Estou chocado. Nunca pensei que o PCP não cumprisse a lei laboral. Mas o PCP está ainda mais chocado: nunca pensou que fosse obrigado a cumprir a lei laboral. Pelos vistos, escrevê-la é uma coisa, obedecê-la é outra. Como José Capucho, dirigente comunista, disse em Tribunal, “as normas de funcionamento do Partido são superiores a qualquer lei laboral. É-se funcionário do Partido enquanto o Partido quiser”. Frase que terá colocado todos os funcionários do PCP de sobreaviso sobre a segurança dos seus postos de trabalho. Tirando, obviamente, José Capucho: ao dizê-la, agradou ao patrão e garantiu o emprego durante mais alguns anos.
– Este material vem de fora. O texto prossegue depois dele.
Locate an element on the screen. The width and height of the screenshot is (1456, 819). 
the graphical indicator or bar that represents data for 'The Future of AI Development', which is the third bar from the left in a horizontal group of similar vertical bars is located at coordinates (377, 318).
A questão aqui não é a incoerência de quem defende afincadamente uma posição e, na prática, age de maneira diferente. (Substitua “Partido” por “Sonae”, depois envie para o Partido, conte até 15 e veja o que o Partido diz sobre a Sonae). Este é o tipo de hipocrisia expectável em organizações com elevado grau de radicalismo. A questão é que o PCP participa na elaboração de leis sobre uma realidade que desconhece.
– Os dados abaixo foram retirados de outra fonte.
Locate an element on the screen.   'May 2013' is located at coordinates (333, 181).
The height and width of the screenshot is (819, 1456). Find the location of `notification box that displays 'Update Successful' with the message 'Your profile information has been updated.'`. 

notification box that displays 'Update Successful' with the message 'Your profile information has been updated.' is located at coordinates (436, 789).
Vejamos: parece-me óbvio que Miguel Casanova é aquilo que, no mundo das empresas, se convencionou chamar de “chato”. Além de questionar as decisões da entidade patronal, deve ter começado a aborrecer os colegas com quem discordava, que se fartaram da superioridade moral de um comunista puro a acusá-los de se terem vendido à burguesia socialista. Inquinou o ambiente de trabalho e é natural que tenham querido correr com ele. Mesmo no PCP, é muito giro o fanático que grita num comício, mas já não é tão divertido quando continua a gritar na secretária ao lado. Devia ser possível despedi-lo. Só que a legislação laboral portuguesa faz com que seja quase impossível demitir alguém pela ninharia de dizer mal do patrão em público e de não se relacionar cordialmente com os colegas. Legislação laboral essa que deve muito ao PCP. Que, está visto, faz as leis com base numa ideia de relações laborais que não corresponde à realidade. Mais do que sonsice, o problema do PCP é a falta de conhecimento numa área onde teima em interferir, apesar de ser incompetente para o fazer.
No fundo, é o que aconteceu no BE, com o caso de Robles. O problema não foi um dirigente querer fazer um negócio milionário, contra os princípios éticos da agremiação. Foi acharem, Robles e o Bloco, que comprar aquele prédio por 6 milhões de euros, para Alojamento Local, era, de facto, um negócio milionário. É que bastava fazer contas ao investimento (aquisição, IMT, decoração dos apartamentos) e aos custos de exploração (salários, seguros, manutenção, electricidade, IRC, etc.), para perceber que as receitas não cobriam as despesas do investidor. Aquilo não era um negócio milionário porque nem chegava a ser negócio. Robles não foi ganancioso, foi ignorante sobre o que implica ser empresário. E, ao não perceber a diferença, o BE mostrou que, tal como Robles, não sabe o que é ter negócios. No entanto, não faz outra coisa senão indicar às pessoas como devem gerir os seus.
Se já não deixamos que sejam padres a dizerem como é que nos devemos comportar na fornicação, porque é que continuamos a deixar que sejam comunistas a dizerem como nos devemos comportar na economia? Quer uns, quer outros, não têm prática nas áreas que pretendem regular. Deve ser isso que leva os padres a serem económicos na fornicação e os comunistas a fornicarem a economia.